The final part of Jan Dara's carnal adventures should be best enjoyed (if you could) as a soapy theatre, with every twinge of jealousy, revenge, Oedipal labyrinth, hyberbole histrionics and soft-core canoodling (not to be confused with eroticism) exaggerated to the point of inflammation and amazement. With a stretch, it can also be read as a political innuendo, though the message somehow gets lost, or gets muddled, in the thick of such theatricality.
The sight of Mario Maurer, a heartthrob across Southeast Asia plus China, in Cloud Atlas-like make-up as he plays a 70-year-old man is unsettling at best and laughable at worst. He tries with all his might, though, and actually it's integral to the story that his character, Jan Dara, has to face the task of play-acting at this point in the tale.
After fleeing his sadistic stepfather to Pijit (that's the end of Part I, if you still remember), Jan and his pal Ken (Chaipol Pupart) try to find out the identity of Jan's biological father. But when fate forces him to return to the capital _ on the day King Rama VII abdicates, the film stresses _ a campaign of revenge takes place against the household of Lord Wisnan (Sakarach Rirkthamrong), along with his sexually insatiable daughter Kaew (Japanese erotic star Sho Nishino) and his mistress Boonleung (Ratha Pho-ngam). This involves our young and innocent Jan evolving into, or playing at being, the man he hates most in his life as the wheel of kharma spins through lust, lies and World War II. One major shortcoming is that the drama _ the source novel by Pramoon Unhathoop is a popular classic _ is interrupted by the film being spliced into two parts, released six months apart (this is no Kill Bill).

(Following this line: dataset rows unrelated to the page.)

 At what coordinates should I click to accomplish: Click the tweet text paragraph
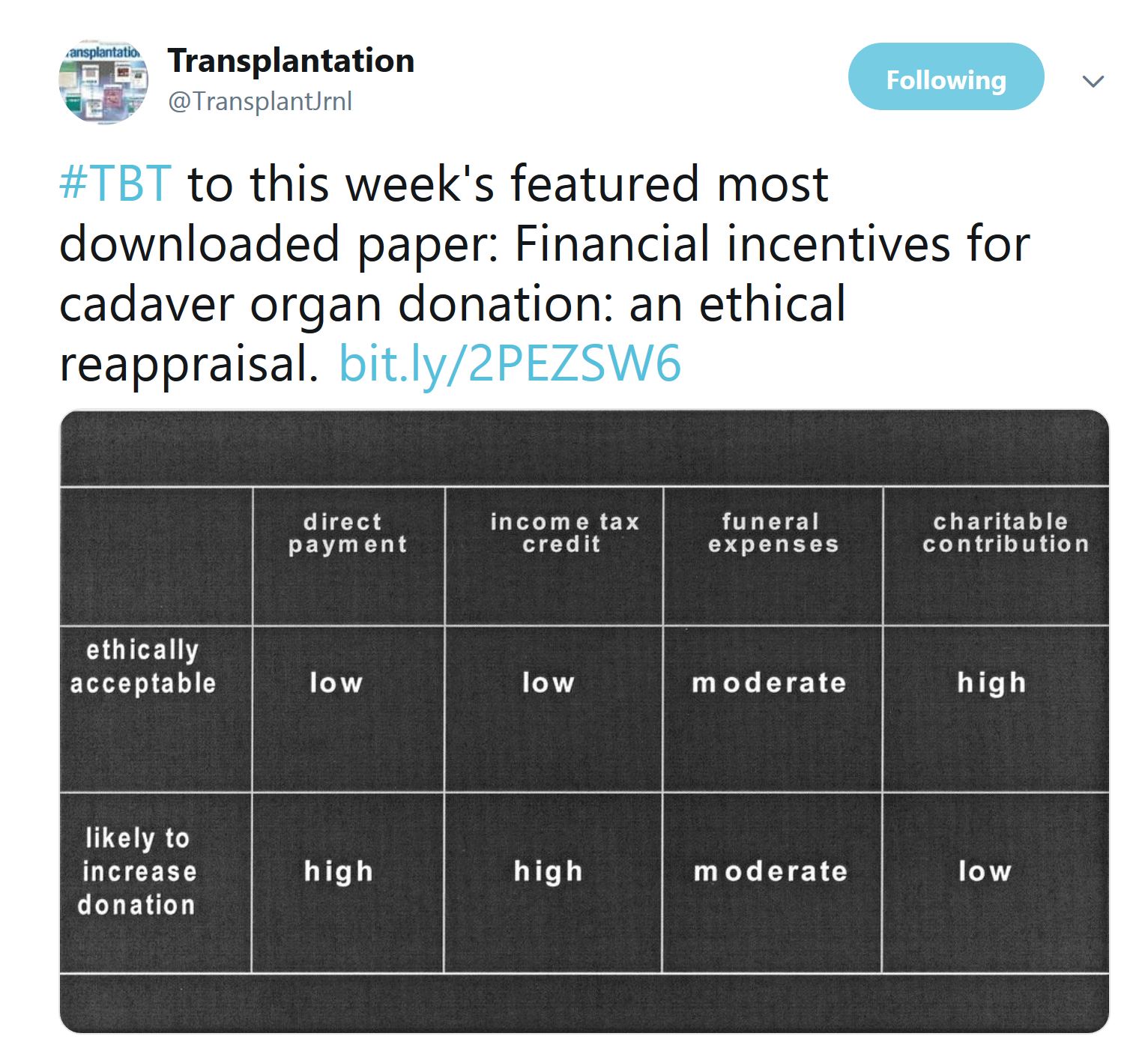click(x=545, y=274)
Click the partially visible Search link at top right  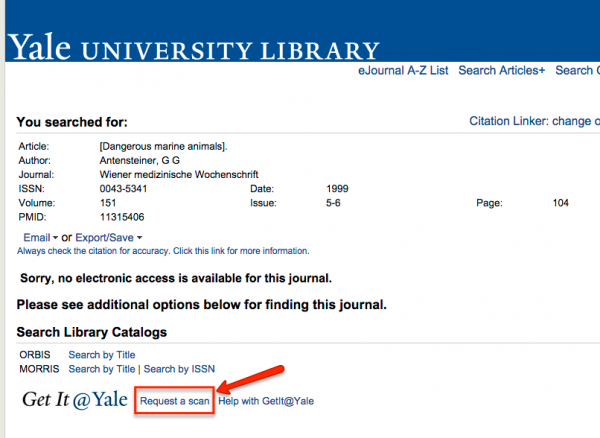click(x=577, y=70)
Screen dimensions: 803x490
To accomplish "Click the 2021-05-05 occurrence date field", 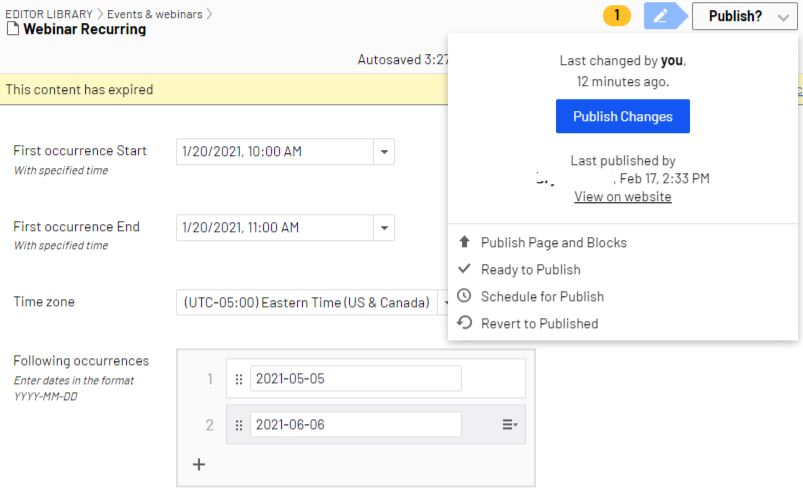I will coord(355,379).
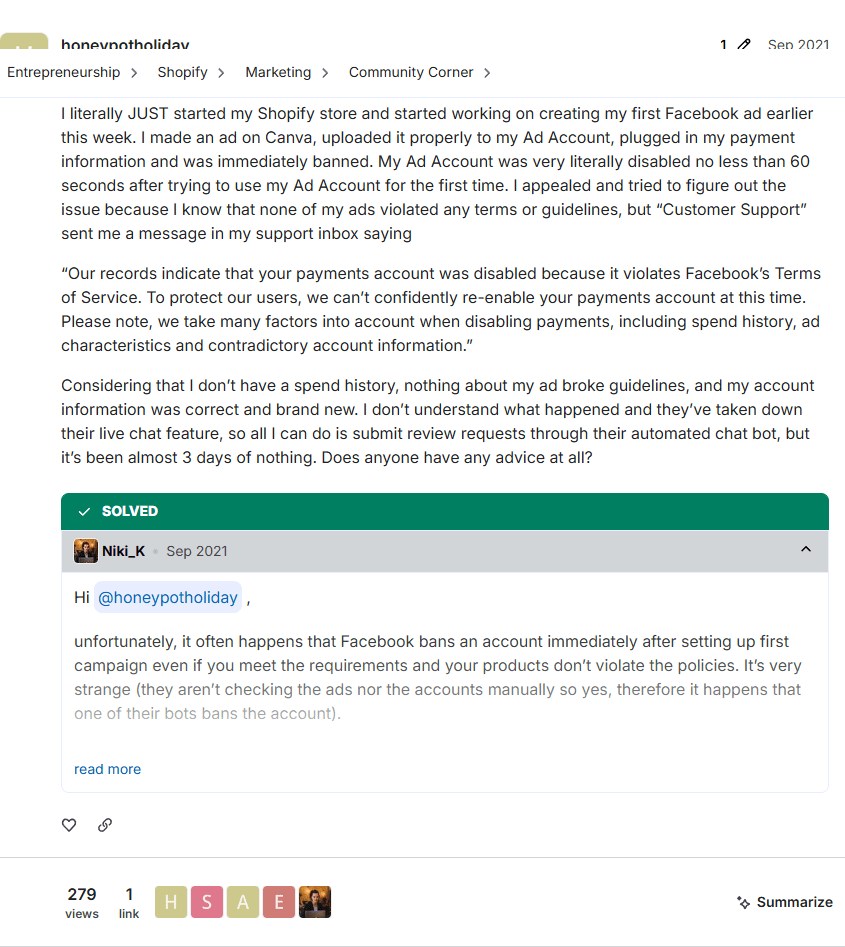Viewport: 845px width, 947px height.
Task: Open the Shopify category
Action: coord(182,72)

And by grafting more details and back stories to the original text (the whole thing about World War II for instance) the film twists the arms of the story that ends up like an unnecessarily long and winding road.
Jan Dara the novel, known for its erotic episodes, can be interpreted through so many lenses, from black comedy to spiritualism and politics; this film version seems to want to be everything, and probably ends up having less of everything, too.
Lost In Thailand
Starring Xu Zheng, Wang Bao. Directed by Xu Zheng. In Thai-dubbed only.
Just a few words on this Chinese mega-hit: The film is being released only in Thai-dubbed version. Meaning it will either become more hilarious or annoying, depending on your mood, taste and probably the phase of the Moon.
Thai dubbers are well-known for their verbal antics and enthusiastic (yet well-meaning) disregard of the original sound-track, and they've made this Mainland comedy half-Thai through their humour.
An odd-buddy flick, Lost In Thailand's main attraction for us, to be honest, is simply because it was shot in Thailand. Had it been called, say, Lost In Kuala Lumpur, it wouldn't have been released here. Still, the movie's zeal for buffoonery and comedic sketches is entertaining enough, especially because of the unlikely duo in focus, Xu Zheng and Wang Bao, playing two men on a mission in Chiang Mai. Their encounters with Thai ladyboys, amulet mafia and friendly elephants have reportedly boosted the number of Chinese chartered flights during this Chinese New Year holiday.
And sure, the film is perhaps a more effective tourism poster for Thailand than our official campaigns; the mix of beauty and quirk is just right, almost bland, certainly not offensive or critical. A sequel is in the pipeline _ it's win-win, at least for now.